Theodore M.
The valley of the Crooked River was surrounded by the Ochoco National
Forest, and we surveyed dam sites up on Big Summit Prairie and Little Summit
Prairie, and I was in my element, because here I had my maps to work on and
I was studying and figuring out the way to run the canal lines. We could
actually get out and drive through the sage brush, and sometimes we'd get big
chunks of sage brush caught under the bottom of the Chevrolet cars we were
driving. Somebody finally got the idea of welding a steel plate under those cars
so you could drive through the sage brush without getting caught.

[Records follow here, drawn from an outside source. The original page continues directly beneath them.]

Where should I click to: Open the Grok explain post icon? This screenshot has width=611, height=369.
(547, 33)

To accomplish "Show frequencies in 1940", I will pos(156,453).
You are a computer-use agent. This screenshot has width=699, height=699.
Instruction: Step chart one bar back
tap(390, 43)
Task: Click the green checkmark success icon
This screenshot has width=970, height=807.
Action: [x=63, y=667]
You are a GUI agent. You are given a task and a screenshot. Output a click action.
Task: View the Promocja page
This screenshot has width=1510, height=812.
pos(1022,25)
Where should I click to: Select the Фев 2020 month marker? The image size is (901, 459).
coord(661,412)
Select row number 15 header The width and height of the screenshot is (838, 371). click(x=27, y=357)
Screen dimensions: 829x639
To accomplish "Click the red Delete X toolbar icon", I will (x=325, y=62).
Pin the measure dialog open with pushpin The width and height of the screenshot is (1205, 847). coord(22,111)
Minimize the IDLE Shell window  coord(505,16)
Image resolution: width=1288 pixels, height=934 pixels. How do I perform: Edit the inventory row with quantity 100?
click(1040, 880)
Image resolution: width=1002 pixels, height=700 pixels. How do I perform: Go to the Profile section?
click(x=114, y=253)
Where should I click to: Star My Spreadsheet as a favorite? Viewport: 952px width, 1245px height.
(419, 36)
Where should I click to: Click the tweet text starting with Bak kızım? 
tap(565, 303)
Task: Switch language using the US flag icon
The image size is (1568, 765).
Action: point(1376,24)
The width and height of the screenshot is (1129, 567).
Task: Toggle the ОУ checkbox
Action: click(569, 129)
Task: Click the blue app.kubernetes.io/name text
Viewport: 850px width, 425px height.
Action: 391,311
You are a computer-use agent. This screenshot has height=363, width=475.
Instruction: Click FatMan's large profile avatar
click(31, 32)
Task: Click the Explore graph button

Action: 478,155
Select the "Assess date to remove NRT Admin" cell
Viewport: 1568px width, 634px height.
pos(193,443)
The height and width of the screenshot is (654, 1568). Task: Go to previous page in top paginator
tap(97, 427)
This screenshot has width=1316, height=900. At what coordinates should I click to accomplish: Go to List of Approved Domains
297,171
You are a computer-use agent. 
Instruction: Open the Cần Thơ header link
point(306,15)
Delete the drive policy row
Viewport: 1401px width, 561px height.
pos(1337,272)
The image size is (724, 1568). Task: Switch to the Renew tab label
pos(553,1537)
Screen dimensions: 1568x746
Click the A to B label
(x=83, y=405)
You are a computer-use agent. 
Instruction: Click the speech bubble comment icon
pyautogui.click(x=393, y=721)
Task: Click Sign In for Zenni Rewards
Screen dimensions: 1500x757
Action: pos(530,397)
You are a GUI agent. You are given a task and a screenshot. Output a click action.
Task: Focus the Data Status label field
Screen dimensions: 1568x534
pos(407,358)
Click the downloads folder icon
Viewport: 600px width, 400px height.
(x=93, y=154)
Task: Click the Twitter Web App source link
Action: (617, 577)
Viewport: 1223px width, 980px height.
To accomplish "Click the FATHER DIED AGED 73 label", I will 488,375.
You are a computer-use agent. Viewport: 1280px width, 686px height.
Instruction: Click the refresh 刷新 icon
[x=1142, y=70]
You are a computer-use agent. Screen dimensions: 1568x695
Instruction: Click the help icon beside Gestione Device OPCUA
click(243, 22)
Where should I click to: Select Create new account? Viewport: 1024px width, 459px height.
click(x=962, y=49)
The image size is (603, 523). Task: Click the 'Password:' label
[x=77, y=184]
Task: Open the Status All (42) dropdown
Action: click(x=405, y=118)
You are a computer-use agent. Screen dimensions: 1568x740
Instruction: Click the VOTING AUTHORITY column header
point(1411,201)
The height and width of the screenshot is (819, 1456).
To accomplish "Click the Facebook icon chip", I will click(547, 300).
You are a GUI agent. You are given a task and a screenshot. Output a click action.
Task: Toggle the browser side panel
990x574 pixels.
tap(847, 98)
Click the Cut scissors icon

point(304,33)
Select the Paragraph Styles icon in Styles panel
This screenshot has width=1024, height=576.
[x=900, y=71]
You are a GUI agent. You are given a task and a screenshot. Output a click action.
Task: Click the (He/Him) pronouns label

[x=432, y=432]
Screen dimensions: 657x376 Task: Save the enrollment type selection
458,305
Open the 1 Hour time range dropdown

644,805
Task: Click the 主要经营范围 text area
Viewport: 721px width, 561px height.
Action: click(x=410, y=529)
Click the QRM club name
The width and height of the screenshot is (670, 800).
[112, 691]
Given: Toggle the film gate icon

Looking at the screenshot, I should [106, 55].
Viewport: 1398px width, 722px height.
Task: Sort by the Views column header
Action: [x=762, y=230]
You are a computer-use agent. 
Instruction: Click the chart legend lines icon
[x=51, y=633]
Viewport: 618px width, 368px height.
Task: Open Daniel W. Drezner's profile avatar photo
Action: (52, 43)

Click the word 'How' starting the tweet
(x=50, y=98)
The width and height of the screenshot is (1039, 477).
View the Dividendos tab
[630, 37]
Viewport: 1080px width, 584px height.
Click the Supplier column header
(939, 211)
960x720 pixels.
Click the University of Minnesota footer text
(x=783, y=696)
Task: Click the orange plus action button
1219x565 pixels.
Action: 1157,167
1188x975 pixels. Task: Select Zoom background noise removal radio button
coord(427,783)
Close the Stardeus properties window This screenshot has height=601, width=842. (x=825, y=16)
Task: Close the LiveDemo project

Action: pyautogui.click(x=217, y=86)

I was up there until about the middle of June, and the weather was really
getting good then, so we finished the field work. Then we had to work in the
office. It was ever thus! You worked out in the field when it was rainy and
cold and miserable and windy, and then when you get all the field work
finished, you have to go in to the office and work up your notes while the
weather is good outside.
Green-Puyallup Project
In June I went back to the office in Pendleton until that office closed in
September. Then I transferred to Salem, Oregon, and was sent to Puyallup,
Washington, which is a little town about 10 miles east of Tacoma, where I was
surveying for the Green-Puyallup project. This was to be an irrigation project
which would use water from the Green River and the Puyallup River to irrigate
some of that fertile valley where they grow good crops but suffer from lack of
rainfall in the summer.
All of this was part of what they called the "Food for Victory" program at the
Bureau. This was how the Bureau justified this work during the early years of
World War II. By this time it was the fall of 1942~and it was thought we were
going to have a long war and that we'd need the extra food production before
it was over.
People now tend to forget the shortages of food during World War II.
Everything was rationed, not just the meat. You had red points for meat and
you had blue points for fruit and you had green points for canned vegetables.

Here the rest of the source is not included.